(Saved entries)
- - - -
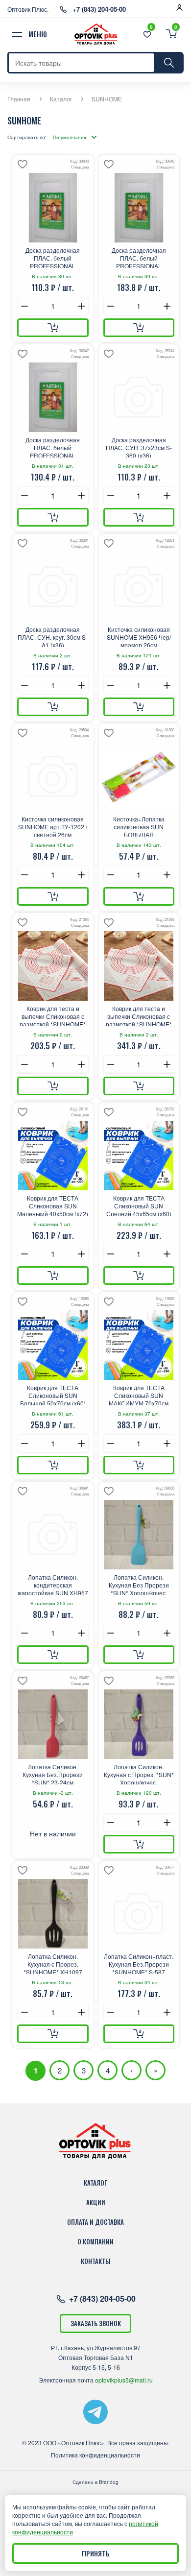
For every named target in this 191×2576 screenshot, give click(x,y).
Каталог (61, 98)
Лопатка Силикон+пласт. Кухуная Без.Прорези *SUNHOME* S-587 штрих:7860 (138, 1963)
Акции (95, 2202)
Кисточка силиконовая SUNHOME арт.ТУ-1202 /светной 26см (52, 826)
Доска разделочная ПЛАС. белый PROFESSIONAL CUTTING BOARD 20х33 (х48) (53, 257)
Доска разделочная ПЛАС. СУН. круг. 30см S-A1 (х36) (53, 636)
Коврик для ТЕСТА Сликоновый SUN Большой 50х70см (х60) (53, 1394)
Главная (18, 98)
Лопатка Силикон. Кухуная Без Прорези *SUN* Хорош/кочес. (139, 1584)
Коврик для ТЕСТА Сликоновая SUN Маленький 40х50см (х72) (52, 1205)
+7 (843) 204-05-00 (99, 9)
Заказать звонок (96, 2323)
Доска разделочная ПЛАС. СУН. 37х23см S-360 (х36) (139, 446)
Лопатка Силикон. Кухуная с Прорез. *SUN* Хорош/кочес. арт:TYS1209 (139, 1773)
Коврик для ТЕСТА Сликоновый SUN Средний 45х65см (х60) (138, 1205)
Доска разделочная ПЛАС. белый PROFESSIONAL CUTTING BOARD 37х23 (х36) (53, 446)
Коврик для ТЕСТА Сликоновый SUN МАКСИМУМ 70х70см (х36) (138, 1394)
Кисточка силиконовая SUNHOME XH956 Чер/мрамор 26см (139, 636)
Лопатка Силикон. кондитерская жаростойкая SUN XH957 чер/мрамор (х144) (53, 1584)
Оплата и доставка (95, 2222)
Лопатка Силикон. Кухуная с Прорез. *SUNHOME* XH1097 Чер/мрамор (53, 1963)
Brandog (109, 2482)
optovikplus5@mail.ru (124, 2380)
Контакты (96, 2261)
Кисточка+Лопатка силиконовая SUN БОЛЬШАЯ (139, 826)
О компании (95, 2241)
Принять (96, 2553)
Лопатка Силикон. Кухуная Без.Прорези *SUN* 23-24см (53, 1773)
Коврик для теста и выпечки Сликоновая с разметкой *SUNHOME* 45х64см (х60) (139, 1015)
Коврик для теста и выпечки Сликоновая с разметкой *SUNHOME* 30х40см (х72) (53, 1015)
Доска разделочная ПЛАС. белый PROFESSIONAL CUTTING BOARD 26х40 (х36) (138, 257)
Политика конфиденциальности (95, 2455)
- - - -
What you need to do: Whatever lies between the first line of the data and the line holding "Кисточка силиконовая SUNHOME арт.ТУ-1202", inclusive, should be repeated exactly, apart from the pictures.

Exercise response:
For every named target in this 191×2576 screenshot, give click(x,y).
Каталог (61, 98)
Лопатка Силикон+пласт. Кухуная Без.Прорези *SUNHOME* S-587 штрих:7860 (138, 1963)
Акции (95, 2202)
Кисточка силиконовая SUNHOME арт.ТУ-1202 /светной 26см (52, 826)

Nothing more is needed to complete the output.